Este tipo de instabilidade promove no mundo interno do indivíduo, aquilo que pode ser chamado de “registro roto”. Isto é, o vínculo existe, no entanto, é como um pano de seda leve, macio, protetor e ao mesmo tempo é cheio de “buracos” que impedem o seu uso e proteção. Podendo, posteriormente, invadir o aparelho psíquico de outro sujeito com este mesmo registro ao haver uma pauta conectora entre as subjetividades geracionais.

Vínculos desvitalizados e não, especificamente, os patológicos, são presentes entre famílias com laços sanguíneos originais, como também em grupos de pessoas com laços de aliança e nos grupos mistos, com laços de aliança e sanguíneos. Nos grupos circunstanciais ou até mesmo em grupos de trabalho e os terapêuticos encontramos tal característica.

O vínculo como parte da organização psíquica é “organismo vivo”, portanto, suscetível a todas emoções demandadas por aqueles presentes nele.

Como aponta Freud em sua obra:

“Já começamos a adivinhar que o laço mútuo existente entre os membros de um grupo é de natureza de uma identificação desse tipo, baseada numa importante qualidade emocional comum, e podemos suspeitar que essa qualidade comum reside na natureza do laço com o líder. Outra suspeita pode dizer-nos que estamos longe de haver exaurido o problema da identificação e que nos confrontamos com o processo que a psicologia chama de empatia, o qual desempenha o maior papel em nosso entendimento…” (1921)

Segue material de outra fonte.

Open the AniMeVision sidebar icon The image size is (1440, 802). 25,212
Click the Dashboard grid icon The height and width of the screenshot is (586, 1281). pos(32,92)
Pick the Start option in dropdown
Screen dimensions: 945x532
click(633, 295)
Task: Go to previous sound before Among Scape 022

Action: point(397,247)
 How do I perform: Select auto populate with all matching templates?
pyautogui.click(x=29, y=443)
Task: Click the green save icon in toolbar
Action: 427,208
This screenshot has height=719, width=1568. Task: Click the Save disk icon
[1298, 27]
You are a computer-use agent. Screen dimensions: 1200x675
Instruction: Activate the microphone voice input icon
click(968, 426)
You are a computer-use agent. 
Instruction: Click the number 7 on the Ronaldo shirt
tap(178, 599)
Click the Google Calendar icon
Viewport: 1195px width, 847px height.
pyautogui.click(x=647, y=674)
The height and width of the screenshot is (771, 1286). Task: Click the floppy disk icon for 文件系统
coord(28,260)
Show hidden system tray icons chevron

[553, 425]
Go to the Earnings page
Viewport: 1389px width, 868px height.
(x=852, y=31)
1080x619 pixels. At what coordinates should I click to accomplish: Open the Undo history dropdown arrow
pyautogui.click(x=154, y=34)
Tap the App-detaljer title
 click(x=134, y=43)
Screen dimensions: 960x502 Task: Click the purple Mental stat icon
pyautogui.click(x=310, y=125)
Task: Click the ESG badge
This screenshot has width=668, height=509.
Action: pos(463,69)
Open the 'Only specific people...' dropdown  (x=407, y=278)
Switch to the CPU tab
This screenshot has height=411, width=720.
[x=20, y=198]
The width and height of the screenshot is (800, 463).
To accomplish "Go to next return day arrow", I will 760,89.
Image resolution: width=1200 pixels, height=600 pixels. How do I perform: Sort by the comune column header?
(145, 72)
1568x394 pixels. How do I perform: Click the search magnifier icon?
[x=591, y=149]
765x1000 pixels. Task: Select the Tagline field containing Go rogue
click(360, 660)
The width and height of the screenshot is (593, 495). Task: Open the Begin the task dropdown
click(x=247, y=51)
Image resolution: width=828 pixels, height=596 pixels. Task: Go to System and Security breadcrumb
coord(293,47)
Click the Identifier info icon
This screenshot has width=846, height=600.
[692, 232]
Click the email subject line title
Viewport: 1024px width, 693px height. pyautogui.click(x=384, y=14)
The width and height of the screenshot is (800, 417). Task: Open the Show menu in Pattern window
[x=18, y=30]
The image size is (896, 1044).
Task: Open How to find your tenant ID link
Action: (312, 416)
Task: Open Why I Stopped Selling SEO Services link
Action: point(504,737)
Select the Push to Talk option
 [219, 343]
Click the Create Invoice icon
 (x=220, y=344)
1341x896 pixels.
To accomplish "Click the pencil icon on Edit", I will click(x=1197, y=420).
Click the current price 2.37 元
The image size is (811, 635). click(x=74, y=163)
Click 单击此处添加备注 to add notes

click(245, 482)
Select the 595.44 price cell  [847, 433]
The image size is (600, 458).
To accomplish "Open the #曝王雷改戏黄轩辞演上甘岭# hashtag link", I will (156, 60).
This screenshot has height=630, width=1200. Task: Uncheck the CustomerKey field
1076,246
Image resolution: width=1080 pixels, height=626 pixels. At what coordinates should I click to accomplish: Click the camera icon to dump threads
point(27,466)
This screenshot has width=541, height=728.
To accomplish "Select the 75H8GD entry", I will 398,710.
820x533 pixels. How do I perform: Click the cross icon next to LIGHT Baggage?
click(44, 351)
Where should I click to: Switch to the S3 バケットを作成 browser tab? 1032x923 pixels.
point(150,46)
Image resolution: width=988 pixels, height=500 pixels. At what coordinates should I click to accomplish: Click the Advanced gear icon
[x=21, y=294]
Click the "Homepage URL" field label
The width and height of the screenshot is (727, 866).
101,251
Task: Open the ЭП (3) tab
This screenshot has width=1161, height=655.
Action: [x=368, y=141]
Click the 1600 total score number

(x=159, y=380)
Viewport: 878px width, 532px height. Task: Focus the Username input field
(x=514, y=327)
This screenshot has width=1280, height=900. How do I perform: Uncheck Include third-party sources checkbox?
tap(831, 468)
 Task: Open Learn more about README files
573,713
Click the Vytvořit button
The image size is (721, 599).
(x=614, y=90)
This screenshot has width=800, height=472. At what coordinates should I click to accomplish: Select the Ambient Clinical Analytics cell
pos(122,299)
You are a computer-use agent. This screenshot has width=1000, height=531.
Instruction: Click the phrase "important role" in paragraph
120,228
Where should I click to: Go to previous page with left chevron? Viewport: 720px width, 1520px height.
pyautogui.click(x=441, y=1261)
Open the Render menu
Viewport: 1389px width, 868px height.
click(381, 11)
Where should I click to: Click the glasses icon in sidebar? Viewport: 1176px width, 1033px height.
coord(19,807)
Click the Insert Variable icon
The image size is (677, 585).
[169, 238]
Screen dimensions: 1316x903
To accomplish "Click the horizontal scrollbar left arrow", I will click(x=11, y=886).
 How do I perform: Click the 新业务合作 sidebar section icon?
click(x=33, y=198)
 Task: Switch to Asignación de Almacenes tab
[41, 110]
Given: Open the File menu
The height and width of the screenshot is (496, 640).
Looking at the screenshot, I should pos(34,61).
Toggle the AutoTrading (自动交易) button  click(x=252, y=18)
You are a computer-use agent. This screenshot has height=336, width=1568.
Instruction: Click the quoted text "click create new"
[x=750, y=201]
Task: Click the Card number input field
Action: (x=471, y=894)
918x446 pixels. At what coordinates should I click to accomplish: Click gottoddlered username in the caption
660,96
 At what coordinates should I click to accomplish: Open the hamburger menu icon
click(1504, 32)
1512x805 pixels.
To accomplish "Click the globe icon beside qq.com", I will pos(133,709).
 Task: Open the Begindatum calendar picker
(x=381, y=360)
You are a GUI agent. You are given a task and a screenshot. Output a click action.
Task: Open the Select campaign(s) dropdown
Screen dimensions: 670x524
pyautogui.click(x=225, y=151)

Logo, a empatia, o eu e o outro necessitam andar, suficientemente, de mãos dadas para a vitalidade vincular. Assim, devemos pensar nos espaços psíquicos que constituem a subjetividade humana e que estão em interação constante em nosso cotidiano para a compreensão do lugar ocupado pela empatia como outra qualidade vincular.

O primeiro espaço é o intrapsíquico – o mundo interno, com suas representações, imagens, fantasias, sonhos. Este necessita do outro para se constituir, porém possui uma motilidade própria, independente.

O segundo espaço é o intersubjetivo – o espaço interpessoal. Aqui o sujeito já está com o outro no processo de intercâmbio de emoções. Neste espaço a presença do outro (como marca do diferente) é imprescindível.

O terceiro espaço é o transubjetivo – espaço social, cultural, onde são estabelecidas relações com um ou vários representantes da sociedade como: valores, crenças, ideologias, história, tragédias sociais etc…

Estes três espaços operam simultaneamente, embora cada um tenha a potencialidade para produzir sofrimento e interpretações errôneas. 

Tal aspecto apresenta mais uma qualidade vincular que é a capacidade de coexistir com uma parte, e também com todas as partes.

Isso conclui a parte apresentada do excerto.